Today, 35-year-old Bridget uses her own uniqueness in a world that she has created to help magnify Kansas City’s rich history and beauty.
Through trial and error, Patton taught herself everything about photography. She began with the basics of portrait photography, to metal printing, to photo-wood transfers. “Photo-wood transfers is what I specialize in today,” Patton said.
“I knew I had to find something different than portrait photography. I did not want to make a career out of portrait photography and I was always fascinated by photo-wood transfers so I taught myself. I sand all of the wood to make the surface smooth, then I personally transfer all of the images onto wood, then finished with a protective coating. It is a very delicate and tedious process.

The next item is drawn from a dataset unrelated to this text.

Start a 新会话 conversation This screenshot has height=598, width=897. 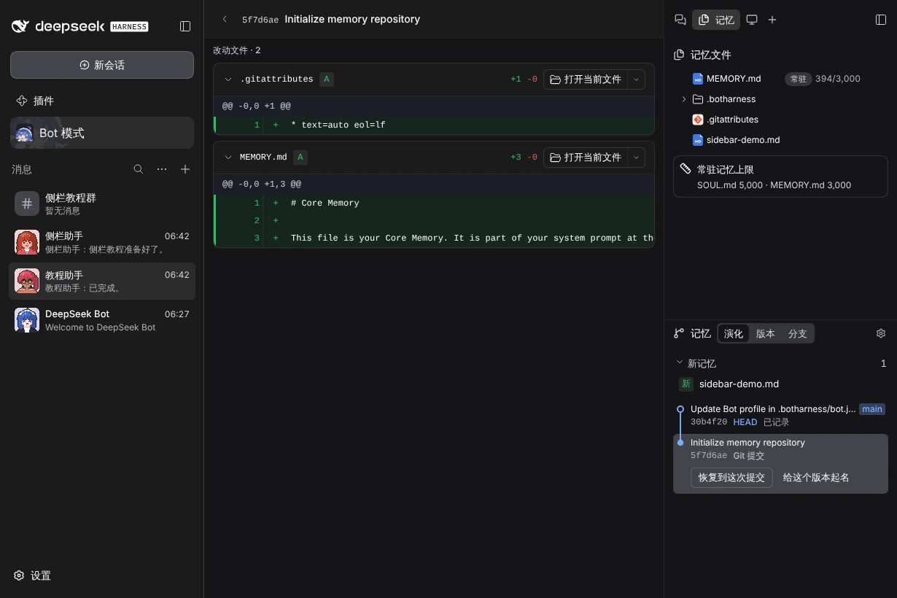point(102,65)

I’m literally rubbing the paper off and that’s where some of the distress and variance of the wood grain comes from,” Patton said. “To make each piece different.”
What makes Patton’s work come to life is the stories and nostalgia behind each photo all with a Kansas City sentiment through the use of staples in the Kansas City community such as the iconic Western Auto building, the J.C. Nichols Fountain and Union Station, just to name a few.
“I found that people really like the Kansas City work I do since I love to photograph abandoned buildings. Kansas City natives have an attachment to certain buildings or a story. I’ve had customers grab a certain piece of mine and they’ll say “My dad used to work here” or “We got engaged here”. Everybody has this nostalgic tie and it’s really cool,”, Patton said. “One customer even bought a piece of mine to ship to her friends in Germany to reminisce.”
Patton adds that her favorite piece of work that she has done so far is a vintage airplane at the downtown Kansas City airport. “I have a photo of the downtown airport and there is this old airplane, I shot it through this fence, and so I have the Broadway bridge in the background with the downtown skyline. That piece is my favorite because it’s layered so it looks like an old photo,” Patton said. “Through my work and passion, I hope to capture the spirit of Kansas City.”
Patton also captures the spirit of herself in her work through her eye for character. She has multiple personal pieces of handwritten sayings and quotes that she says inspire her to be the best artist she can be.
“There’s a universe inside your heart. It’s a place of pictures and passions, songs and sorrows. It’s the story of all your endeavors, the moments that mark time. It’s everything you are and it’s a beautiful mystery.”
When it comes to her future, Patton says miraculous things can happen because she believes that they will and credits her positive upbringing by her parents, Alan and Maureen.
“My dad definitely did teach me all about the power of thought and the power of manifestation when I was young. He told me that you can create any life you want if you believe it and that there are infinite possibilities,” Patton said.
Her work can be found on Etsy under “fotaj” and in Restoration Emporium on The Country Club Plaza and West Bottoms. Customized pieces can be requested.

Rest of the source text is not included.